Ordinanza cautelare 28 gennaio 2022
Sentenza 24 giugno 2025
Commentari • 0
Sul provvedimento
| Citazione : | TAR Roma, sez. 5B, sentenza 24/06/2025, n. 12466 |
|---|---|
| Giurisdizione : | Tribunale amministrativo regionale - Roma |
| Numero : | 12466 |
| Data del deposito : | 24 giugno 2025 |
| Fonte ufficiale : |
Testo completo
Pubblicato il 24/06/2025
N. 12466/2025 REG.PROV.COLL.
N. 05640/2021 REG.RIC.
REPUBBLICA ITALIANA
IN NOME DEL POPOLO ITALIANO
Il Tribunale Amministrativo Regionale per il Lazio
(Sezione Quinta Bis)
ha pronunciato la presente
SENTENZA
sul ricorso numero di registro generale 5640 del 2021, proposto da -OMISSIS-, rappresentato e difeso dall'avvocato Daniele Colangelo, con domicilio digitale come da PEC da Registri di Giustizia;
contro
Ministero dell'Interno, in persona del legale rappresentante pro tempore , rappresentato e difeso dall'Avvocatura Generale dello Stato, domiciliataria ex lege in Roma, via dei Portoghesi, 12;
per l'annullamento
- del Decreto del Ministero dell'Interno -OMISSIS- di diniego della concessione della cittadinanza italiana.
Visti il ricorso e i relativi allegati;
Visto l'atto di costituzione in giudizio del Ministero dell'Interno;
Visti tutti gli atti della causa;
Visto l'art. 87, comma 4-bis, cod.proc.amm.;
Relatore all'udienza straordinaria di smaltimento dell'arretrato del giorno 13 giugno 2025 il dott.
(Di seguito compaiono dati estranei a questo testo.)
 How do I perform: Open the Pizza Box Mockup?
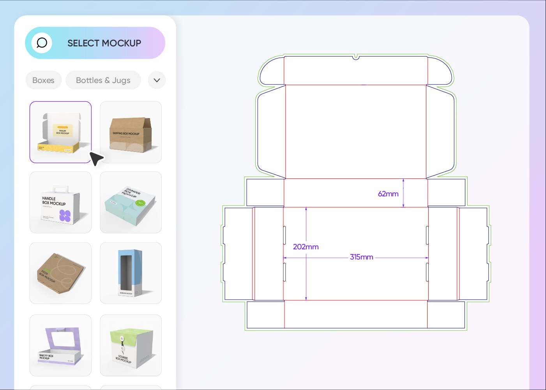pyautogui.click(x=60, y=273)
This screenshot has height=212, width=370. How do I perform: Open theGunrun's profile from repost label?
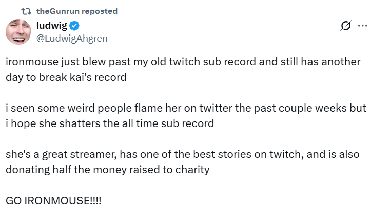(x=59, y=11)
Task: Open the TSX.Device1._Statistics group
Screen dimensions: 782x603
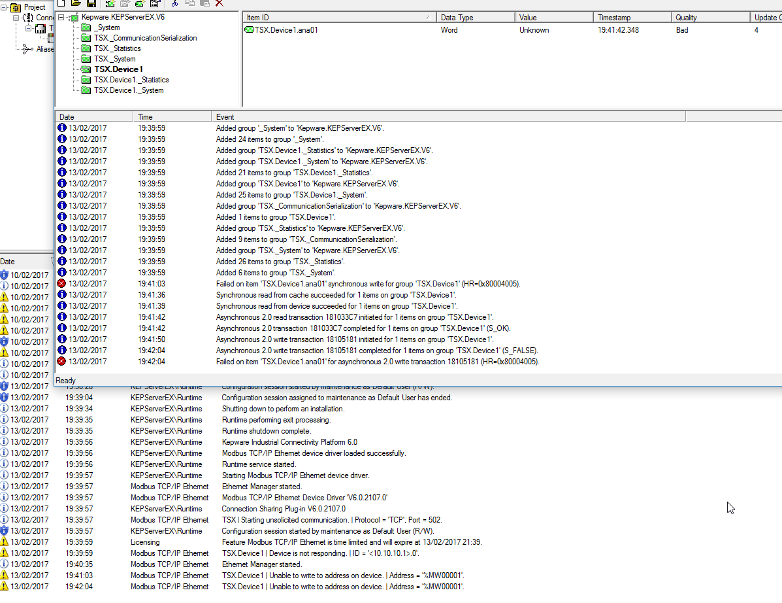Action: tap(131, 80)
Giuseppe Bianchi e uditi per le parti i difensori come specificato nel verbale;
Con il ricorso in esame la parte ricorrente ha impugnato il decreto del Ministero dell'Interno con cui è stata respinta l'istanza di concessione della cittadinanza italiana presentata ai sensi dell'art. 9, comma 1, lett. f), della legge 5 febbraio 1992 n. 9.
L'Amministrazione intimata si è costituita in giudizio.
In data 27 marzo 2025 l’Amministrazione ha depositato in giudizio il decreto, emesso in data 7 febbraio 2022, di concessione della cittadinanza italiana in favore del ricorrente, chiedendo dichiararsi cessata la materia del contendere e precisando che “ il riesame è stato operato da questa Amministrazione sulla base dei nuovi elementi emersi in sede processuale, rappresentati dal ricorrente ”.
Alla udienza di smaltimento dell’arretrato del 13 giugno 2025 la causa è passata in decisione.
Al Collegio non resta, data l'intervenuta emanazione del provvedimento richiesto e rilevata la sua valenza pienamente satisfattiva dell'interesse fatto valere dal ricorrente, che dichiarare la cessazione della materia del contendere.
Sussistono giusti motivi, tenuto conto che il riesame è stato effettuato “ sulla base dei nuovi elementi emersi in sede processuale, rappresentati dal ricorrente ”, per disporre l'integrale compensazione tra le parti delle spese di lite.
P.Q.M.
Il Tribunale Amministrativo Regionale per il Lazio (Sezione Quinta Bis), definitivamente pronunciando sul ricorso, come in epigrafe proposto, lo dichiara improcedibile per cessazione della materia del contendere.
Spese compensate.
Ordina che la presente sentenza sia eseguita dall'autorità amministrativa.
Ritenuto che sussistano i presupposti di cui all'articolo 52, commi 1 e 2, del decreto legislativo 30 giugno 2003, n. 196 (e degli articoli 5 e 6 del Regolamento (UE) 2016/679 del Parlamento europeo e del Consiglio del 27 aprile 2016), a tutela dei diritti o della dignità della parte interessata, manda alla Segreteria di procedere all'oscuramento delle generalità.
Così deciso in Roma nella camera di consiglio del giorno 13 giugno 2025 con l'intervento dei magistrati:
Tito Aru, Presidente
Pierangelo Sorrentino, Primo Referendario
Giuseppe Bianchi, Referendario, Estensore
| L'ESTENSORE | IL PRESIDENTE |
| Giuseppe Bianchi | Tito Aru |
IL SEGRETARIO
In caso di diffusione omettere le generalità e gli altri dati identificativi dei soggetti interessati nei termini indicati.